C-Corp vs. LLC for Search Fund Structure?

June 30, 2025
by a searcher from The University of Arizona - Eller College of Management in Phoenix, AZ, USA
I’m in the process of finalizing the legal structure for my search fund and would appreciate input from investors and operators who have weighed this decision firsthand.
I’m leaning toward a C-Corp structure given the potential QSBS benefits—particularly as I plan to pursue acquisitive growth and a 5+ year hold.
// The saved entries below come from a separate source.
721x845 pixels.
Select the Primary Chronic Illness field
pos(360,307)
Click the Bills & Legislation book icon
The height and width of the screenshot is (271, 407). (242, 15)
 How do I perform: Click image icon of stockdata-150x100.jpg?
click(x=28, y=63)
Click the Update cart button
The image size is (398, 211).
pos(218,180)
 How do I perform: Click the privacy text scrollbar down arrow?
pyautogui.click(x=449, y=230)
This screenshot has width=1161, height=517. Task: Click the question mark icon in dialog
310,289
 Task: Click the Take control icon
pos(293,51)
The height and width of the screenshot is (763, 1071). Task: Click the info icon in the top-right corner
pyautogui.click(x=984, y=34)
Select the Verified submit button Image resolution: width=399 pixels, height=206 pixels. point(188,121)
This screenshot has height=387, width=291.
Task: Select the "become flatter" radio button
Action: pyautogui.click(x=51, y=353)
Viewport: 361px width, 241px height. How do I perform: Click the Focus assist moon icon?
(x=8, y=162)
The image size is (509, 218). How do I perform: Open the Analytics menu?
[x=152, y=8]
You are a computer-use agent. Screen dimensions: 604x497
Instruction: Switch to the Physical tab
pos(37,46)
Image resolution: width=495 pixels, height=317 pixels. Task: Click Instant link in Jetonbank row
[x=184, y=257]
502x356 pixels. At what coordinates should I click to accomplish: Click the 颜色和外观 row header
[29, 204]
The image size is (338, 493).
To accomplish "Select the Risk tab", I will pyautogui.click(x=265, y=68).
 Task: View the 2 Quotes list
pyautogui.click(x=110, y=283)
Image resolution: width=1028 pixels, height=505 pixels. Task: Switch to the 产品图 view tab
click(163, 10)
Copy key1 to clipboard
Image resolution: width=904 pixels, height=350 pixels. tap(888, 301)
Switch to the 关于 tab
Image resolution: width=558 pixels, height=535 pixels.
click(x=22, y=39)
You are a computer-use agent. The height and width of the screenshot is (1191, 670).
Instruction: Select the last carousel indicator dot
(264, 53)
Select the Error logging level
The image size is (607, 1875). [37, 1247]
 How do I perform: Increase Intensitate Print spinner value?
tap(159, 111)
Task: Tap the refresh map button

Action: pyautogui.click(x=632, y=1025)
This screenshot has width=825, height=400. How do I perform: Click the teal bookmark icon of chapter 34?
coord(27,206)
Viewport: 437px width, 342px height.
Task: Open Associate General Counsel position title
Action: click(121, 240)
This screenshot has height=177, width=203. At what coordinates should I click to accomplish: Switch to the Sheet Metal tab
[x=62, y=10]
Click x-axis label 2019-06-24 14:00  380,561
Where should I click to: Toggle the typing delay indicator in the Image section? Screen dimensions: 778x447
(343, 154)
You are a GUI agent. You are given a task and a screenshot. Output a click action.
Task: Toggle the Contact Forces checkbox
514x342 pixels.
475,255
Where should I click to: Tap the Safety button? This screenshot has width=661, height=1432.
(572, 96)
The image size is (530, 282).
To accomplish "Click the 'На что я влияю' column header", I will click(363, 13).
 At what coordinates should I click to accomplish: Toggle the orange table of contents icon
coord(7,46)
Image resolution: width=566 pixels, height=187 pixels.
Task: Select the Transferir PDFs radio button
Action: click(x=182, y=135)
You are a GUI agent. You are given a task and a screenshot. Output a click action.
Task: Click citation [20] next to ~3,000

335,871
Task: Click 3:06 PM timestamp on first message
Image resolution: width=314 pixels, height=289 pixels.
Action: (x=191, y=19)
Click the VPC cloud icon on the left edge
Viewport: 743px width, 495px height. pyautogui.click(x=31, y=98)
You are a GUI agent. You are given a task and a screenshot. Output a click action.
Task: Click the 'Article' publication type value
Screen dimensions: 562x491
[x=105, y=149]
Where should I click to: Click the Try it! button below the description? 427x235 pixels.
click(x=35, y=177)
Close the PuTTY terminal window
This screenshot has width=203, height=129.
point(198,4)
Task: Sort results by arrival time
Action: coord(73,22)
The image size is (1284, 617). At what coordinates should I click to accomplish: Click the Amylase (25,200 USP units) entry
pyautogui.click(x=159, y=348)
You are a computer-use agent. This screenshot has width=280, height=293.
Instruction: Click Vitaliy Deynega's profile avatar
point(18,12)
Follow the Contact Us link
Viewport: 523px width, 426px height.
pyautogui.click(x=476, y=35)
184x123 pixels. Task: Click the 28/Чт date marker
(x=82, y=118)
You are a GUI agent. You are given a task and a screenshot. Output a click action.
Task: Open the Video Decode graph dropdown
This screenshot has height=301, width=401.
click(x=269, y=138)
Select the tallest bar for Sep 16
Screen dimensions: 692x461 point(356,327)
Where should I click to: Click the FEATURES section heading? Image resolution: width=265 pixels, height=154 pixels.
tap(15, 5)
However, I’m conscious of the downside of double taxation, especially if I intend to distribute earnings along the way.
An LLC would offer pass-through efficiency and greater flexibility in returning capital during the hold period, but it comes with tradeoffs—namely the loss of QSBS eligibility and some administrative complexity around capital accounts and distributions.
For those who’ve made this decision:
How did you weigh interim tax efficiency against long-term QSBS potential?
Have your investors had strong preferences one way or another?
For those who chose C-Corp, did you simply plan to reinvest earnings and avoid dividends altogether?
Open to any perspectives—especially from those who’ve seen the implications play out over time.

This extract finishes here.